• _Task instructions_
Reproduce every line of the following material verbatim, keeping the original order, spacing, and characters.

-------

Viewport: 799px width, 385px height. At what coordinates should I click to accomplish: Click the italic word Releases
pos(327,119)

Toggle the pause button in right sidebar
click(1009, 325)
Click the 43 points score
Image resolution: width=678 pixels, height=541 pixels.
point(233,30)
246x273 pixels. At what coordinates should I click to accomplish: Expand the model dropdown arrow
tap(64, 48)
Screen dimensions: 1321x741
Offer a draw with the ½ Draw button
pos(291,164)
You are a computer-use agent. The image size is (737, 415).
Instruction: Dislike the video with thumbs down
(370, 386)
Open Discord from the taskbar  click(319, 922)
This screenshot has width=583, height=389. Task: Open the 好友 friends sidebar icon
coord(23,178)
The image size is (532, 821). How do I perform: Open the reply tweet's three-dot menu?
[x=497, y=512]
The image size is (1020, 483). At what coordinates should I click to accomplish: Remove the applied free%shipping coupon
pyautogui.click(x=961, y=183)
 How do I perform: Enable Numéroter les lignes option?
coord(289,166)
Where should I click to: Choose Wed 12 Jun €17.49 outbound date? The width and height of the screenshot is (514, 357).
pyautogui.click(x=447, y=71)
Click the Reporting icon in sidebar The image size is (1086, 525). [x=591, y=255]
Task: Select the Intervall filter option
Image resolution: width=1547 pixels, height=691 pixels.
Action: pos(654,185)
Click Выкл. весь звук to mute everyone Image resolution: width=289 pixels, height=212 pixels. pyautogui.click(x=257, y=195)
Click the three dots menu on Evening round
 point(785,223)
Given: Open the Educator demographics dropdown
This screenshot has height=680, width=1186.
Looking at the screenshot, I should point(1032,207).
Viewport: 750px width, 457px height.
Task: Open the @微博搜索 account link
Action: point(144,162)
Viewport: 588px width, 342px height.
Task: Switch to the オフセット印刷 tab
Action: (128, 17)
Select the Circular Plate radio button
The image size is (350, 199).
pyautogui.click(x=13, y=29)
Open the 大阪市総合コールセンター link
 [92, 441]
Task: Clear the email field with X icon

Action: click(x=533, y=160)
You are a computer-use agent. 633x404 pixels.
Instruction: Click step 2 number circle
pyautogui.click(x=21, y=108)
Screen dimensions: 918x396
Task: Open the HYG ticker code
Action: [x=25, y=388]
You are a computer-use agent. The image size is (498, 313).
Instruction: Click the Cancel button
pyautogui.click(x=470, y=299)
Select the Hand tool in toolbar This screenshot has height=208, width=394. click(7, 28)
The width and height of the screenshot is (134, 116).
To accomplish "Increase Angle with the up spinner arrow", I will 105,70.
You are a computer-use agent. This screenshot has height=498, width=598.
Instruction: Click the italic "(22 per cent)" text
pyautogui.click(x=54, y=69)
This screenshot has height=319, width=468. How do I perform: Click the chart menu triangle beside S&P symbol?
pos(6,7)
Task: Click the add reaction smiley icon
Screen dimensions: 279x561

-------

• _Exercise answer_
Viewport: 799px width, 385px height. At what coordinates should I click to accomplish: Click the italic word Releases
pos(327,119)

Toggle the pause button in right sidebar
click(1009, 325)
Click the 43 points score
Image resolution: width=678 pixels, height=541 pixels.
point(233,30)
246x273 pixels. At what coordinates should I click to accomplish: Expand the model dropdown arrow
tap(64, 48)
Screen dimensions: 1321x741
Offer a draw with the ½ Draw button
pos(291,164)
You are a computer-use agent. The image size is (737, 415).
Instruction: Dislike the video with thumbs down
(370, 386)
Open Discord from the taskbar  click(319, 922)
This screenshot has width=583, height=389. Task: Open the 好友 friends sidebar icon
coord(23,178)
The image size is (532, 821). How do I perform: Open the reply tweet's three-dot menu?
[x=497, y=512]
The image size is (1020, 483). At what coordinates should I click to accomplish: Remove the applied free%shipping coupon
pyautogui.click(x=961, y=183)
 How do I perform: Enable Numéroter les lignes option?
coord(289,166)
Where should I click to: Choose Wed 12 Jun €17.49 outbound date? The width and height of the screenshot is (514, 357).
pyautogui.click(x=447, y=71)
Click the Reporting icon in sidebar The image size is (1086, 525). [x=591, y=255]
Task: Select the Intervall filter option
Image resolution: width=1547 pixels, height=691 pixels.
Action: pos(654,185)
Click Выкл. весь звук to mute everyone Image resolution: width=289 pixels, height=212 pixels. pyautogui.click(x=257, y=195)
Click the three dots menu on Evening round
 point(785,223)
Given: Open the Educator demographics dropdown
This screenshot has height=680, width=1186.
Looking at the screenshot, I should point(1032,207).
Viewport: 750px width, 457px height.
Task: Open the @微博搜索 account link
Action: point(144,162)
Viewport: 588px width, 342px height.
Task: Switch to the オフセット印刷 tab
Action: (128, 17)
Select the Circular Plate radio button
The image size is (350, 199).
pyautogui.click(x=13, y=29)
Open the 大阪市総合コールセンター link
 [92, 441]
Task: Clear the email field with X icon

Action: click(x=533, y=160)
You are a computer-use agent. 633x404 pixels.
Instruction: Click step 2 number circle
pyautogui.click(x=21, y=108)
Screen dimensions: 918x396
Task: Open the HYG ticker code
Action: [x=25, y=388]
You are a computer-use agent. The image size is (498, 313).
Instruction: Click the Cancel button
pyautogui.click(x=470, y=299)
Select the Hand tool in toolbar This screenshot has height=208, width=394. click(7, 28)
The width and height of the screenshot is (134, 116).
To accomplish "Increase Angle with the up spinner arrow", I will 105,70.
You are a computer-use agent. This screenshot has height=498, width=598.
Instruction: Click the italic "(22 per cent)" text
pyautogui.click(x=54, y=69)
This screenshot has height=319, width=468. How do I perform: Click the chart menu triangle beside S&P symbol?
pos(6,7)
Task: Click the add reaction smiley icon
Screen dimensions: 279x561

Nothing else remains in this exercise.